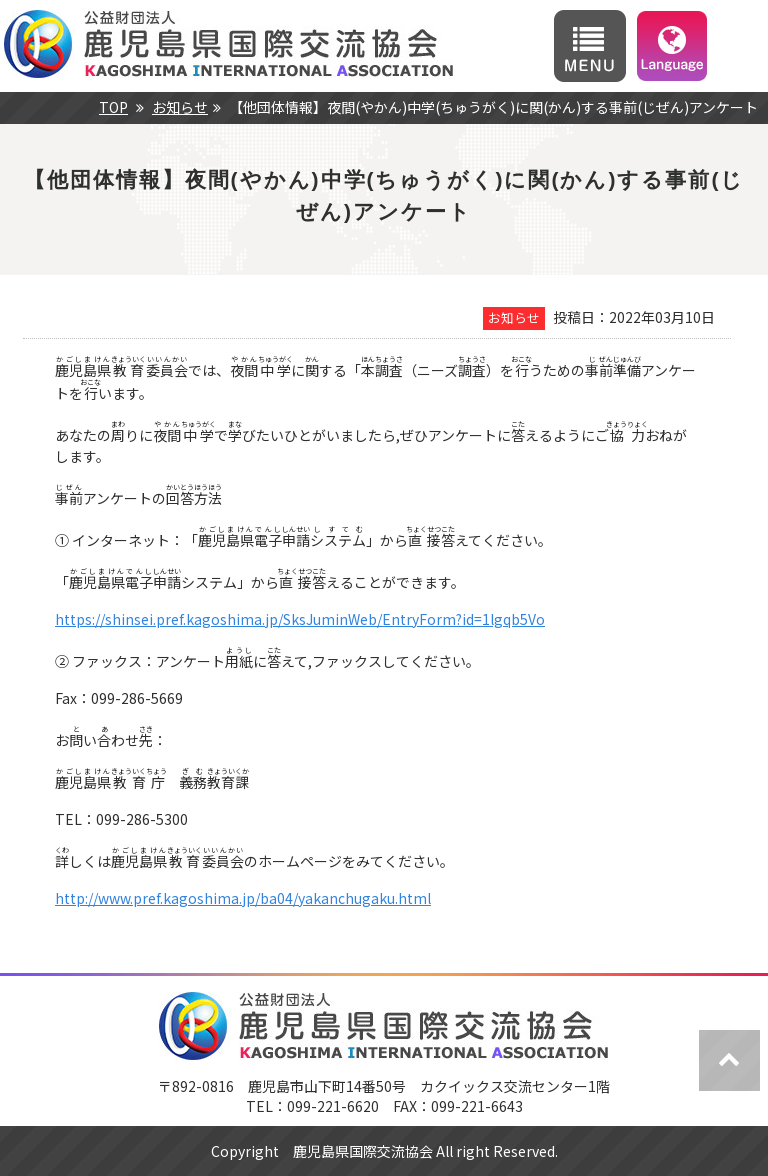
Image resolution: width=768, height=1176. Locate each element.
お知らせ (180, 107)
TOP (113, 107)
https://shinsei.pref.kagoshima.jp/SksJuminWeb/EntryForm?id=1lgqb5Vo (300, 619)
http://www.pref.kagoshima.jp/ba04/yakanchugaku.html (243, 898)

|---|

Copy out every line of the material above word for word, leaving out the picture.

Image resolution: width=768, height=1176. Locate each element.
お知らせ (180, 107)
TOP (113, 107)
https://shinsei.pref.kagoshima.jp/SksJuminWeb/EntryForm?id=1lgqb5Vo (300, 619)
http://www.pref.kagoshima.jp/ba04/yakanchugaku.html (243, 898)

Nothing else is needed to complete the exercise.